Frank, noting a marginal comment to this effect in a copy of Works 1741, first suggested that Hilario referred to Jonathan Swift (pp. 51 and 177). However, the proud Dean, like the intrepid Philips, would never have silently tolerated a satiric character, and there is no evidence that Swift, who spoke well of Young's satires as late as 1732, suspected Young had criticized him. So, although Swift and Philips may have contributed hints for fictional characters, it seems unlikely that in either Hilario or Lico Young contradicted his expressed avoidance of particularized attacks (Love of Fame, sig. A2r), especially when the individuals, fellow poets, were neither vicious nor public nuisances. Nevertheless, Young could have removed the Lico portrait because readers, perhaps Philips himself, mistook the general for the particular.

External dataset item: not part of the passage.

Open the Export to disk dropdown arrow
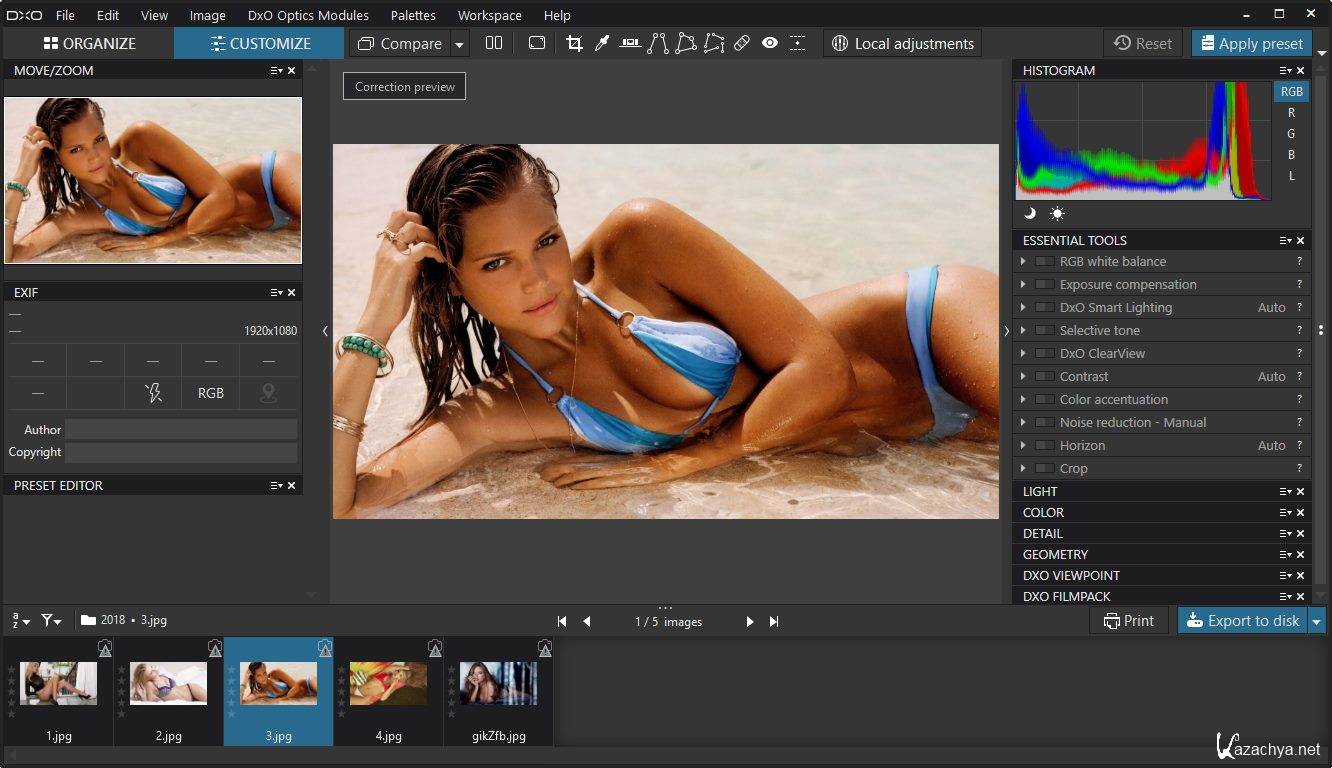This screenshot has height=768, width=1332. point(1317,621)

Compare Horace's catalogue of his readers, also used as a justification for composing: 'It is enough that Plontinus and Varius approve of these Verses; let Maecenas, Virgil, and Valgius; let Octavius and Fuscus, best of men; and let but the Viscus brothers give their praise" (Ep. I, x, 83-85, Satires, Epistles, Ars Poetica, trans. H. R. Fairclough, Loeb Classical Library [1926; rpt. 1970].
Love of Fame (1763), pp. 27-43. Frank first called attention to the new readings in this edition (pp. 57-62), though he incorrectly supposed that the pre-publication manuscript formed the printer's copy for this edition of Satire II. See my "A Critical Reader's Edition," pp. 112-114, on the new readings in the 1763 edition and, pp. 99-102, on Young's dedications.

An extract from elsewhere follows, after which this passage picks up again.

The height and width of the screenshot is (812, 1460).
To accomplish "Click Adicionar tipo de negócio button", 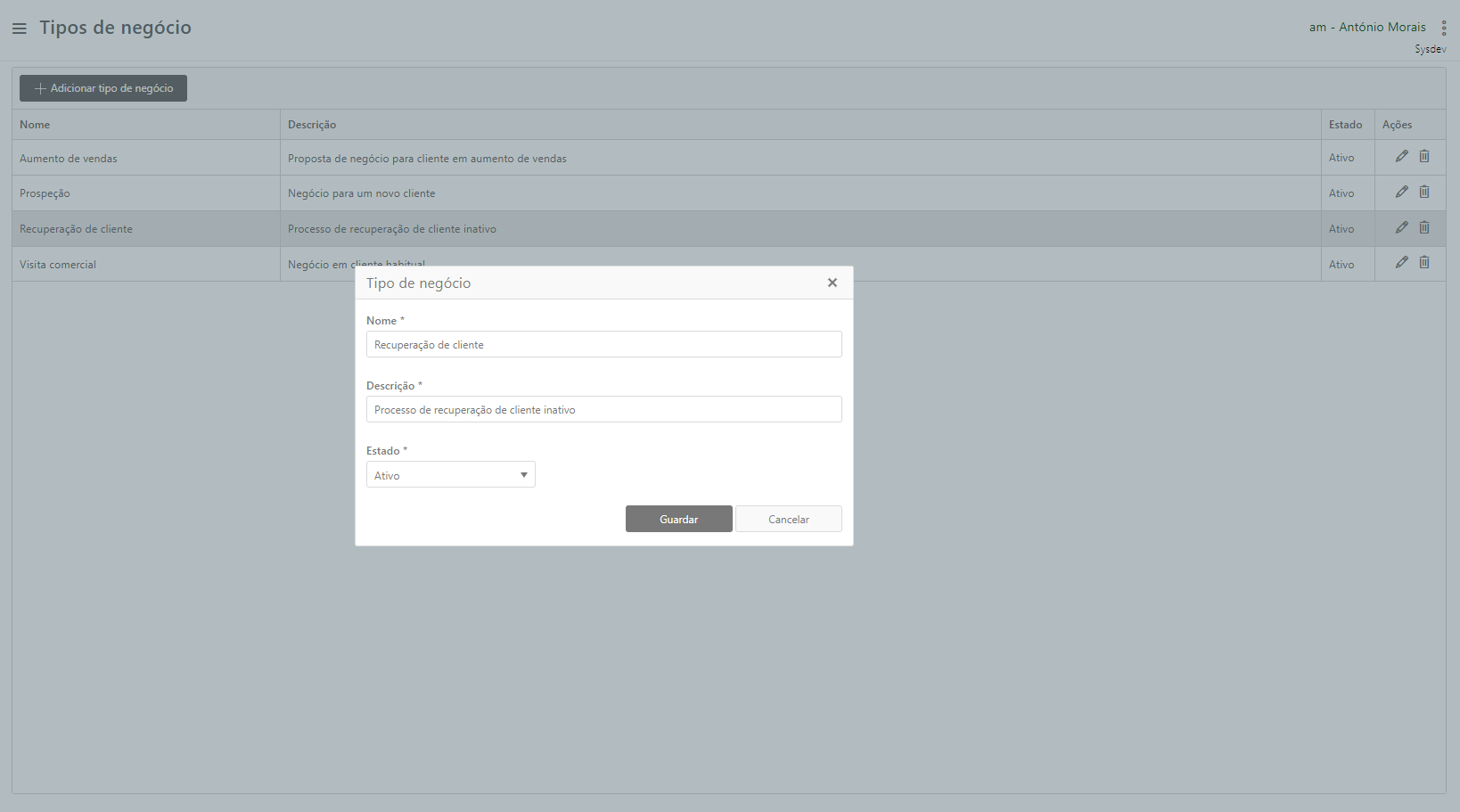I will click(103, 88).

Sherard Vines, noting Mrs. Howard's name beside the panegyrical set piece (ll. 343-64) in Walpole's copy, suggested that her name also belonged at l. 11, where the poet defines the satire as indirect praise of a lady (Georgian Satirists, pp. 193-195). Young later wrote to her around 1730 to request that she argue his case for preferment to the King (Pettit, pp. 67-69); her influence with the King may explain Young's praise for her in Satire V. His office as chaplain to Princess Caroline (later Queen) may partly explain why the dedication, if it was to Mrs. Howard, remained silent.
On Two Epistles' relation to the war of the dunces, see my "A Critical Reader's Edition," pp. 13-15 and 85-88.

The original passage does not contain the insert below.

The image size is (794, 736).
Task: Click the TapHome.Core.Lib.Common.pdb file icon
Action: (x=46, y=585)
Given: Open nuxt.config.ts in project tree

In denying final authority to some of Melville's last revisions to Typee, Tanselle characterizes them as "not part of a sustained and coherent reshaping" but "instances of sporadic tinkering" not consistent "with the spirit of the work" (p. 341). Here Tanselle seems to require the consideration of not only the revision's effect on the work but also the degree of the author's involvement in the revising.